Small silent VADs
Powerful tools to beat end-stage HF
Ventricular assist devices (VAD) have been used since the 1980s, primarily to provide support after cardiac surgery for several days during recovery, or more often to keep patients alive until later heart transplantation (HTx).
Organ failure from cardiogenic shock - brain, lungs, kidney, and liver - was reversed by VAD support, which only then made heart transplantation successful. Thus, in experienced teams, the results of HTx after BTT are the same as after primary HTx. However, with BTT the number of possible HTx is not increased.
The waiting time for HTx has now become as long as many months. This has allowed the observation of extended periods on VADs, which has led to two important concepts. First, some patients with acute myocarditis and dilated cardiomyopathy have displayed complete cardiac recovery after weeks and months of unloading of the heart with a VAD, which could then be removed, followed by stable heart function, up to now for over nine years.

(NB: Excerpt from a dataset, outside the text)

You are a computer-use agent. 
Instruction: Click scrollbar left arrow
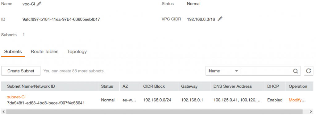(x=3, y=112)
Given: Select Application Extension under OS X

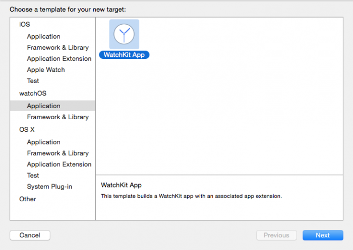Looking at the screenshot, I should 59,164.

Such ‘bridge-to-recovery’ is excitingly attractive as a treatment concept; however, so far, recovery in the individual patient has remained unpredictable.
Some VADs have now been designed for permanent use and experience with this latter concept shows well-functioning devices in patients up to over six years.
Newly developed devices are smaller, need less energy, are silent and mostly follow the continuous flow principle. Expectations are justified that such VADs will become a powerful routine tool to battle end stage heart failure.